What to work on
Nothing in the records may be dropped or altered when you repeat them.
____ Given data
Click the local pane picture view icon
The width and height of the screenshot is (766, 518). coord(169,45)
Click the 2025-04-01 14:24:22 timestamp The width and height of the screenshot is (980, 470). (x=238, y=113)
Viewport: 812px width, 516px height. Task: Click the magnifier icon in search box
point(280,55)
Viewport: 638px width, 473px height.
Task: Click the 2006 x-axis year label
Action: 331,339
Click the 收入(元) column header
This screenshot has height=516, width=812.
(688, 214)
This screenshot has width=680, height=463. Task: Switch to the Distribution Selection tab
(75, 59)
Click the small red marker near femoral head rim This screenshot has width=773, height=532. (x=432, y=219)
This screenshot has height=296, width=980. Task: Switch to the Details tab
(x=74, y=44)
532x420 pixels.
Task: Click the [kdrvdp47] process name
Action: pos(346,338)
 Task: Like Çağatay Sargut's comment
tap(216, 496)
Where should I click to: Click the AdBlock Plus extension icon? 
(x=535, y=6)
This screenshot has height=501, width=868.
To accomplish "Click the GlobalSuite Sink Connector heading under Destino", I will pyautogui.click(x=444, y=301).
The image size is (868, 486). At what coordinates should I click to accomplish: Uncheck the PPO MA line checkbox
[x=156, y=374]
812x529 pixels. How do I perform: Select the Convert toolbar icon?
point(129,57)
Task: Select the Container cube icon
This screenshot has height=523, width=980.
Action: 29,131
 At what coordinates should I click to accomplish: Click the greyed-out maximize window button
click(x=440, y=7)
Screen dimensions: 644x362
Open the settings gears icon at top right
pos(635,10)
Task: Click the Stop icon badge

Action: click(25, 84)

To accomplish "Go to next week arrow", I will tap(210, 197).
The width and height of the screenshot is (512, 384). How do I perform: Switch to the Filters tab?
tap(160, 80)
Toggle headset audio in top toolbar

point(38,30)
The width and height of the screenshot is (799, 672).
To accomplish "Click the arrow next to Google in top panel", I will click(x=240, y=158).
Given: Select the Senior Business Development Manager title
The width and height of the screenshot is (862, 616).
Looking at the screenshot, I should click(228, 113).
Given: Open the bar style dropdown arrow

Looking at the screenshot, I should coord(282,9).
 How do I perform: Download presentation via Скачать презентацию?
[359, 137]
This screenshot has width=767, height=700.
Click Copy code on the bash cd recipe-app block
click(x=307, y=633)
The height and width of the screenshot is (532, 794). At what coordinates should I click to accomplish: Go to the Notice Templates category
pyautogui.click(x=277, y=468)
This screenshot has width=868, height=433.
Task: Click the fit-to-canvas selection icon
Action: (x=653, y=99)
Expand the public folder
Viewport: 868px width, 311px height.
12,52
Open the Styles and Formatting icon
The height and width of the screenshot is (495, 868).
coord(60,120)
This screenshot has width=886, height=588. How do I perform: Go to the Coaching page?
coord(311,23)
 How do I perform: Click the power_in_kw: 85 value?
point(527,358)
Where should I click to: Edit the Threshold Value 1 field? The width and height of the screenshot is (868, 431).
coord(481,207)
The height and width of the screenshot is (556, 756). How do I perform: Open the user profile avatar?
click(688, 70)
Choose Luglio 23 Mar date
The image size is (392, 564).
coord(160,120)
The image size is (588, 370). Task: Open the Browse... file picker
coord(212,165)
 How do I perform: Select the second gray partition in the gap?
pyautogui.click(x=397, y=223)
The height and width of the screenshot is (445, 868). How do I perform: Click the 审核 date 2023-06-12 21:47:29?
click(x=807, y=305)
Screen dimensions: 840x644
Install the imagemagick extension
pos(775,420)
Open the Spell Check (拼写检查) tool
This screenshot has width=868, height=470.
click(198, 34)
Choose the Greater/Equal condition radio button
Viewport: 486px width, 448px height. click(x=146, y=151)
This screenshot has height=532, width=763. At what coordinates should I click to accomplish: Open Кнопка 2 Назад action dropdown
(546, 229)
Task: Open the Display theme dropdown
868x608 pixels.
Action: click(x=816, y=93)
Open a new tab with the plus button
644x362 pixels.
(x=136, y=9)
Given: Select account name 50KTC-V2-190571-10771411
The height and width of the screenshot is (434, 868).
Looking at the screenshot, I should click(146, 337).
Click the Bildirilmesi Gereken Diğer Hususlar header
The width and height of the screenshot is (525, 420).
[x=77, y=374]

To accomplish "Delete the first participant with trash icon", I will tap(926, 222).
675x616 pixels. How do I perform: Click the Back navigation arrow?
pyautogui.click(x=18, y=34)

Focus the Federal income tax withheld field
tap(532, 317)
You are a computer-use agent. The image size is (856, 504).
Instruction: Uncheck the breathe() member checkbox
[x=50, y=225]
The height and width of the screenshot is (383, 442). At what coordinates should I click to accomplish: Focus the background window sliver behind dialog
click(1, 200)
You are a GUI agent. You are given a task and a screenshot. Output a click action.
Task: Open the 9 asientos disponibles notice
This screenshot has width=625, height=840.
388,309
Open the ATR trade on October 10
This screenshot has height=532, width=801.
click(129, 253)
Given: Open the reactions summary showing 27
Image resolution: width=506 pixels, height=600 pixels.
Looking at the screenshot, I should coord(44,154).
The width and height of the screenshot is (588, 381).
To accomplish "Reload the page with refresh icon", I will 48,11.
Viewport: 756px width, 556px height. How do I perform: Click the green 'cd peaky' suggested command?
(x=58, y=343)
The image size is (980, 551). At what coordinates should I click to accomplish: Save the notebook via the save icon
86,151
________
Result of this exercise
Click the local pane picture view icon
The width and height of the screenshot is (766, 518). coord(169,45)
Click the 2025-04-01 14:24:22 timestamp The width and height of the screenshot is (980, 470). (x=238, y=113)
Viewport: 812px width, 516px height. Task: Click the magnifier icon in search box
point(280,55)
Viewport: 638px width, 473px height.
Task: Click the 2006 x-axis year label
Action: 331,339
Click the 收入(元) column header
This screenshot has height=516, width=812.
(688, 214)
This screenshot has width=680, height=463. Task: Switch to the Distribution Selection tab
(75, 59)
Click the small red marker near femoral head rim This screenshot has width=773, height=532. (x=432, y=219)
This screenshot has height=296, width=980. Task: Switch to the Details tab
(x=74, y=44)
532x420 pixels.
Task: Click the [kdrvdp47] process name
Action: pos(346,338)
 Task: Like Çağatay Sargut's comment
tap(216, 496)
Where should I click to: Click the AdBlock Plus extension icon? 
(x=535, y=6)
This screenshot has height=501, width=868.
To accomplish "Click the GlobalSuite Sink Connector heading under Destino", I will pyautogui.click(x=444, y=301).
The image size is (868, 486). At what coordinates should I click to accomplish: Uncheck the PPO MA line checkbox
[x=156, y=374]
812x529 pixels. How do I perform: Select the Convert toolbar icon?
point(129,57)
Task: Select the Container cube icon
This screenshot has height=523, width=980.
Action: 29,131
 At what coordinates should I click to accomplish: Click the greyed-out maximize window button
click(x=440, y=7)
Screen dimensions: 644x362
Open the settings gears icon at top right
pos(635,10)
Task: Click the Stop icon badge

Action: click(25, 84)

To accomplish "Go to next week arrow", I will tap(210, 197).
The width and height of the screenshot is (512, 384). How do I perform: Switch to the Filters tab?
tap(160, 80)
Toggle headset audio in top toolbar

point(38,30)
The width and height of the screenshot is (799, 672).
To accomplish "Click the arrow next to Google in top panel", I will click(x=240, y=158).
Given: Select the Senior Business Development Manager title
The width and height of the screenshot is (862, 616).
Looking at the screenshot, I should click(228, 113).
Given: Open the bar style dropdown arrow

Looking at the screenshot, I should coord(282,9).
 How do I perform: Download presentation via Скачать презентацию?
[359, 137]
This screenshot has width=767, height=700.
Click Copy code on the bash cd recipe-app block
click(x=307, y=633)
The height and width of the screenshot is (532, 794). At what coordinates should I click to accomplish: Go to the Notice Templates category
pyautogui.click(x=277, y=468)
This screenshot has width=868, height=433.
Task: Click the fit-to-canvas selection icon
Action: (x=653, y=99)
Expand the public folder
Viewport: 868px width, 311px height.
12,52
Open the Styles and Formatting icon
The height and width of the screenshot is (495, 868).
coord(60,120)
This screenshot has width=886, height=588. How do I perform: Go to the Coaching page?
coord(311,23)
 How do I perform: Click the power_in_kw: 85 value?
point(527,358)
Where should I click to: Edit the Threshold Value 1 field? The width and height of the screenshot is (868, 431).
coord(481,207)
The height and width of the screenshot is (556, 756). How do I perform: Open the user profile avatar?
click(688, 70)
Choose Luglio 23 Mar date
The image size is (392, 564).
coord(160,120)
The image size is (588, 370). Task: Open the Browse... file picker
coord(212,165)
 How do I perform: Select the second gray partition in the gap?
pyautogui.click(x=397, y=223)
The height and width of the screenshot is (445, 868). How do I perform: Click the 审核 date 2023-06-12 21:47:29?
click(x=807, y=305)
Screen dimensions: 840x644
Install the imagemagick extension
pos(775,420)
Open the Spell Check (拼写检查) tool
This screenshot has width=868, height=470.
click(198, 34)
Choose the Greater/Equal condition radio button
Viewport: 486px width, 448px height. click(x=146, y=151)
This screenshot has height=532, width=763. At what coordinates should I click to accomplish: Open Кнопка 2 Назад action dropdown
(546, 229)
Task: Open the Display theme dropdown
868x608 pixels.
Action: click(x=816, y=93)
Open a new tab with the plus button
644x362 pixels.
(x=136, y=9)
Given: Select account name 50KTC-V2-190571-10771411
The height and width of the screenshot is (434, 868).
Looking at the screenshot, I should click(146, 337).
Click the Bildirilmesi Gereken Diğer Hususlar header
The width and height of the screenshot is (525, 420).
[x=77, y=374]

To accomplish "Delete the first participant with trash icon", I will tap(926, 222).
675x616 pixels. How do I perform: Click the Back navigation arrow?
pyautogui.click(x=18, y=34)

Focus the Federal income tax withheld field
tap(532, 317)
You are a computer-use agent. The image size is (856, 504).
Instruction: Uncheck the breathe() member checkbox
[x=50, y=225]
The height and width of the screenshot is (383, 442). At what coordinates should I click to accomplish: Focus the background window sliver behind dialog
click(1, 200)
You are a GUI agent. You are given a task and a screenshot. Output a click action.
Task: Open the 9 asientos disponibles notice
This screenshot has width=625, height=840.
388,309
Open the ATR trade on October 10
This screenshot has height=532, width=801.
click(129, 253)
Given: Open the reactions summary showing 27
Image resolution: width=506 pixels, height=600 pixels.
Looking at the screenshot, I should coord(44,154).
The width and height of the screenshot is (588, 381).
To accomplish "Reload the page with refresh icon", I will 48,11.
Viewport: 756px width, 556px height. How do I perform: Click the green 'cd peaky' suggested command?
(x=58, y=343)
The image size is (980, 551). At what coordinates should I click to accomplish: Save the notebook via the save icon
86,151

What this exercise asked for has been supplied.